What is the purpose of `criterion::BatchSize` for controlling iteration counts in benchmarks with expensive setup?

BatchSize controls how Criterion groups benchmark iterations into batches to amortize expensive setup or teardown costs across multiple iterations, preventing setup overhead from dominating the measured time.
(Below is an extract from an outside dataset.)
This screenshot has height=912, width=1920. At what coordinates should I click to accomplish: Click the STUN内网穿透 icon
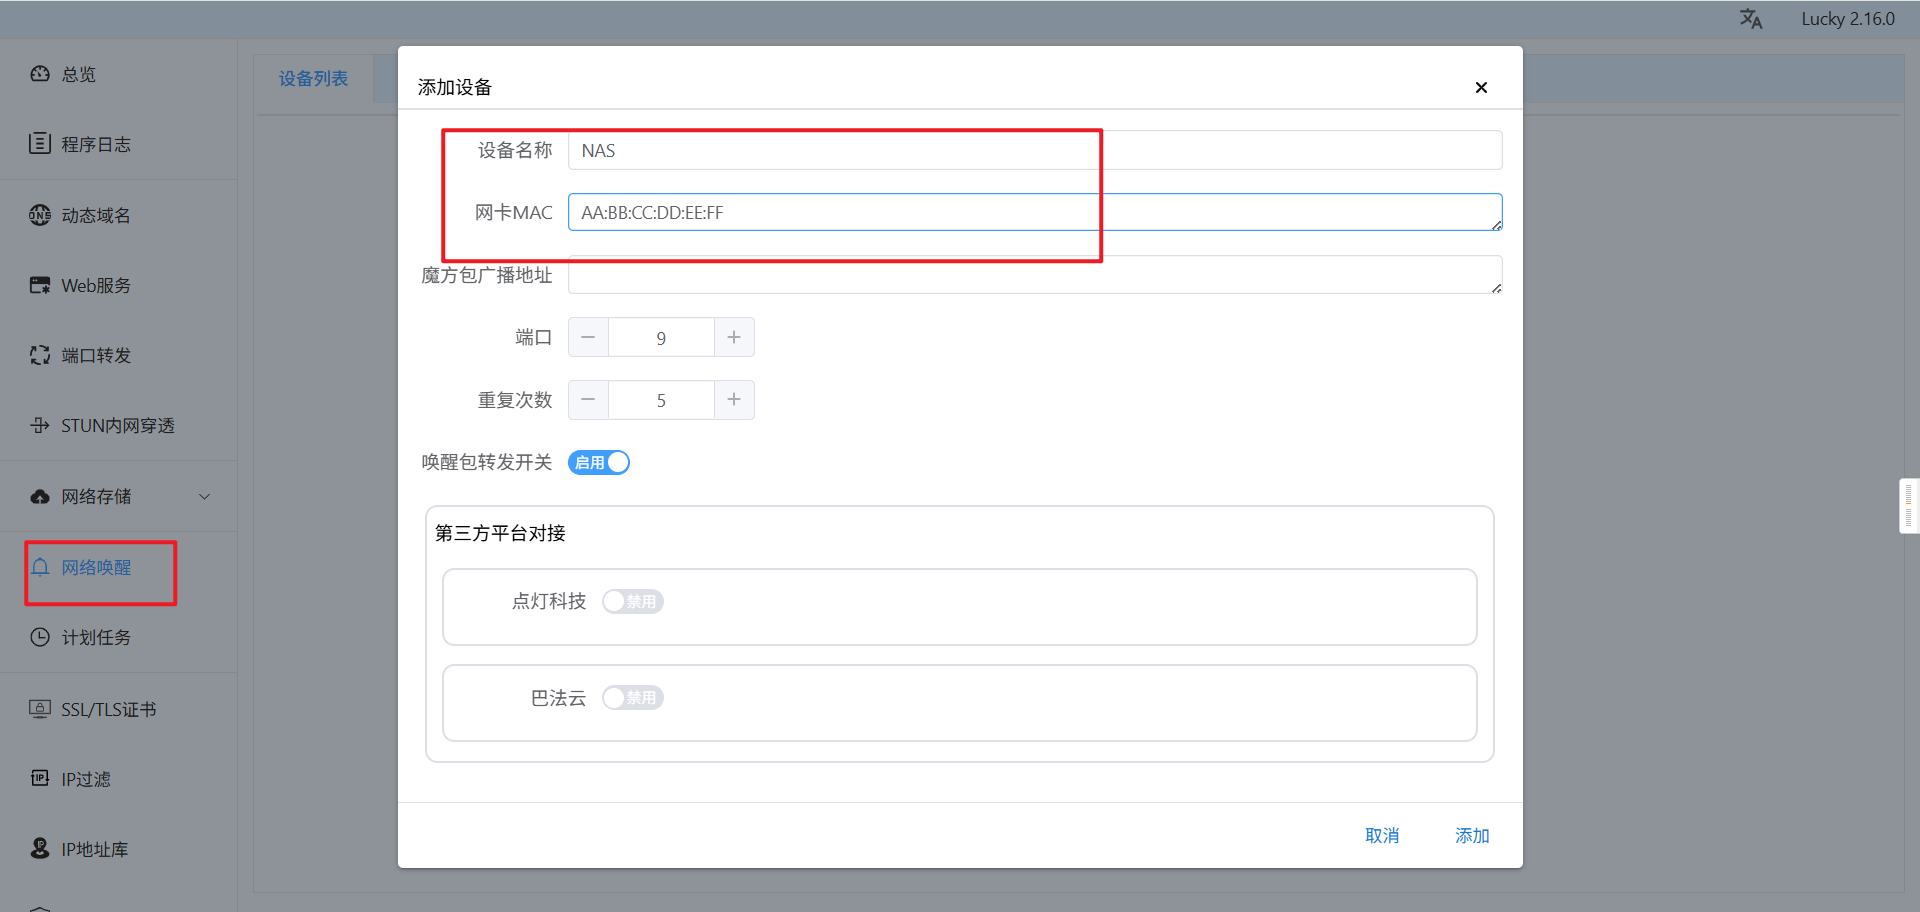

Without proper batching, benchmarks with expensive setup would measure mostly setup time rather than the actual operation, producing misleading results.
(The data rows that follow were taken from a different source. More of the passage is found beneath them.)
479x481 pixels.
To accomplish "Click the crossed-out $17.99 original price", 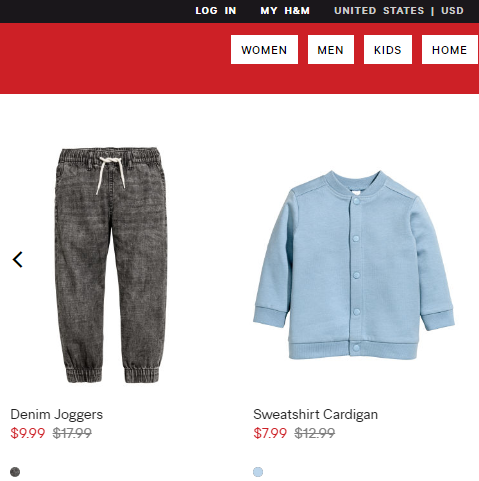I will tap(72, 433).
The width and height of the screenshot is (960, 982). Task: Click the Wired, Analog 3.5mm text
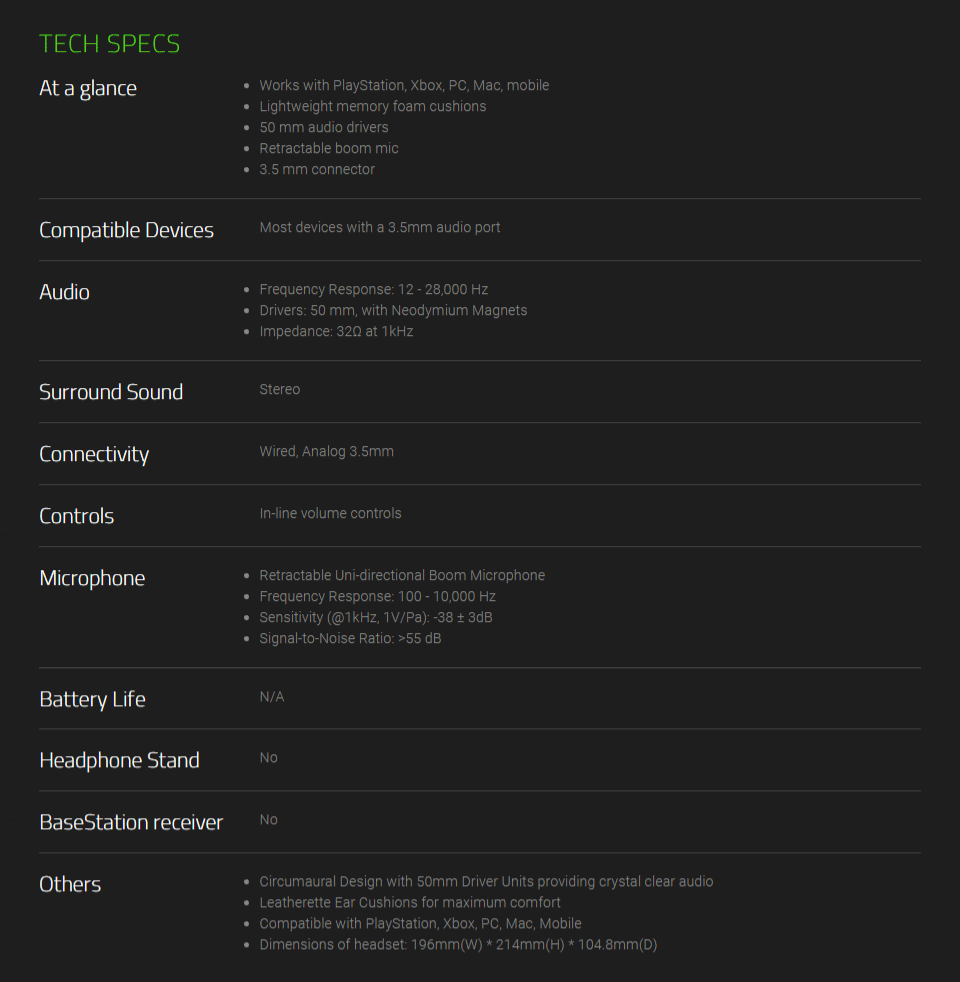[326, 452]
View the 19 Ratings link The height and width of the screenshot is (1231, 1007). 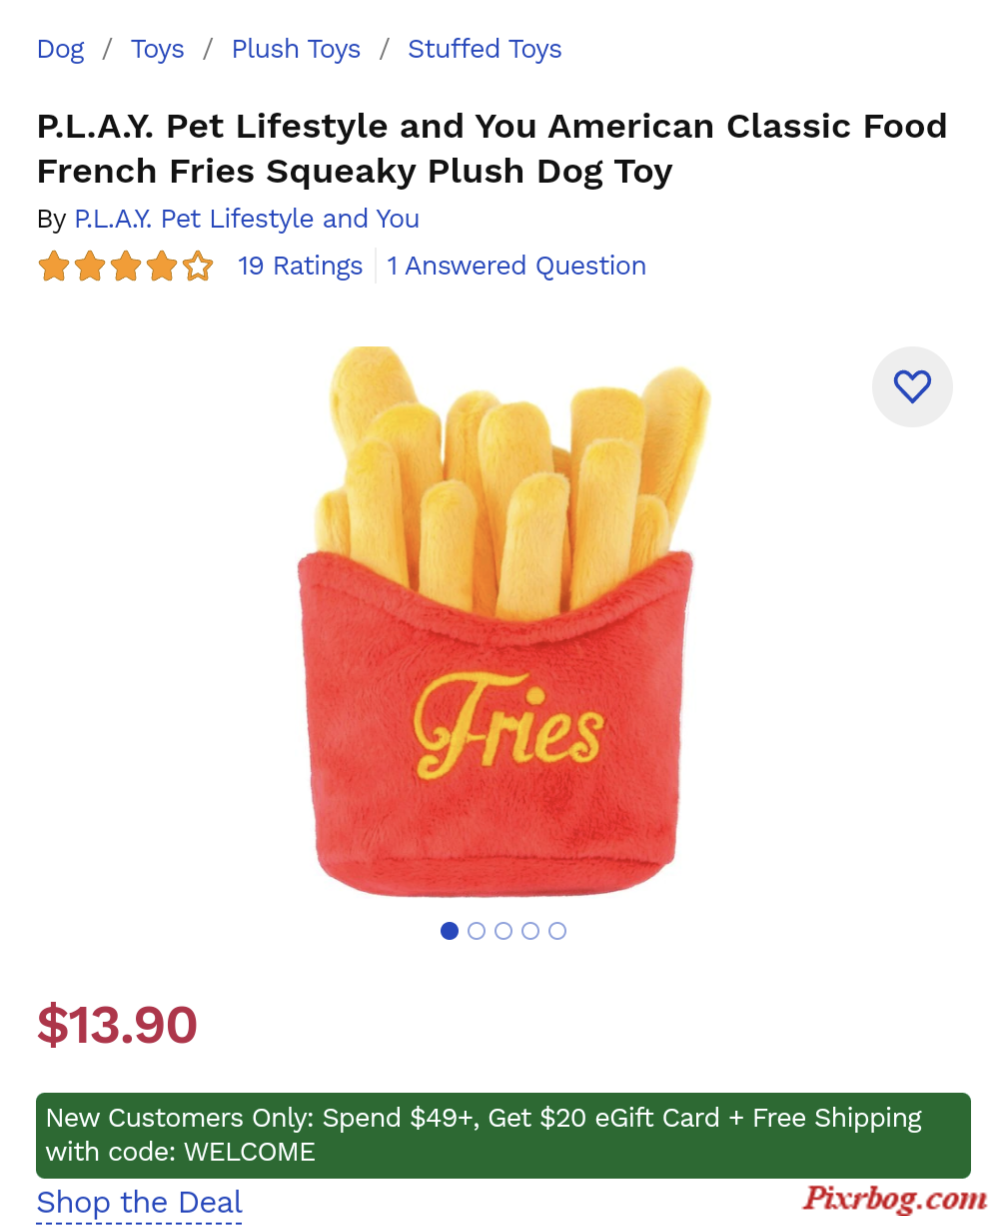(300, 266)
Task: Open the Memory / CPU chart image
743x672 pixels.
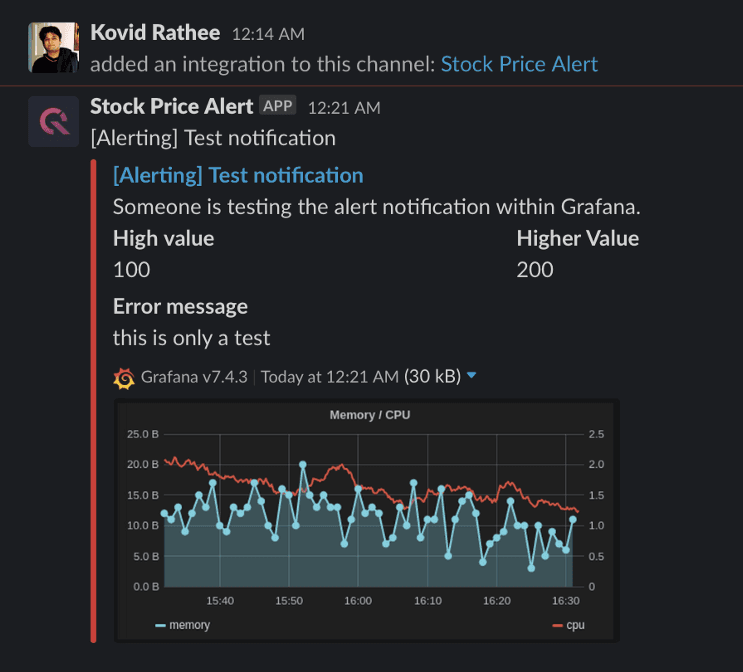Action: 368,518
The Problem: Setup Overhead in Benchmarks

use criterion::{Criterion, black_box};
 
fn problem_demonstration(c: &mut Criterion) {
    // Problem: Expensive setup before each measurement
    c.bench_function("expensive_setup", |b| {
        b.iter(|| {
            // Setup is INSIDE the measurement!
            let data: Vec<u64> = (0..1_000_000).collect();  // Expensive!
            
            // The actual operation we want to measure
            let sum: u64 = data.iter().sum();
            black_box(sum)
        });
    });
    
    // This benchmark measures: setup + operation
    // Not just the operation itself
    // Results are misleading!
}

When setup code is inside iter(), it gets measured as part of the benchmark, contaminating results.
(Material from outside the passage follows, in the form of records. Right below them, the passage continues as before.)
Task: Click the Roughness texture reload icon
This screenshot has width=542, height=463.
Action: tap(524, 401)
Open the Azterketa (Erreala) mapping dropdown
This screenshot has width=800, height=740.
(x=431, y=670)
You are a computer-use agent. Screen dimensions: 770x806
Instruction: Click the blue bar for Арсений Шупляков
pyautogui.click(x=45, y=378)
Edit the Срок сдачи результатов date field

Criterion's Default Batching Behavior

use criterion::{Criterion, BatchSize, black_box};
 
fn default_behavior(c: &mut Criterion) {
    // By default, Criterion:
    // 1. Runs the closure many times to estimate time
    // 2. Decides how many iterations per sample
    // 3. Takes multiple samples for statistical analysis
    
    // For fast operations, many iterations per sample
    // For slow operations, fewer iterations per sample
    
    // BUT: Criterion doesn't know about setup overhead
    // It might run 100 iterations, each with expensive setup
    // The measured time = 100 * (setup_time + operation_time)
}

Criterion auto-scales iteration counts, but doesn't distinguish setup from operation time.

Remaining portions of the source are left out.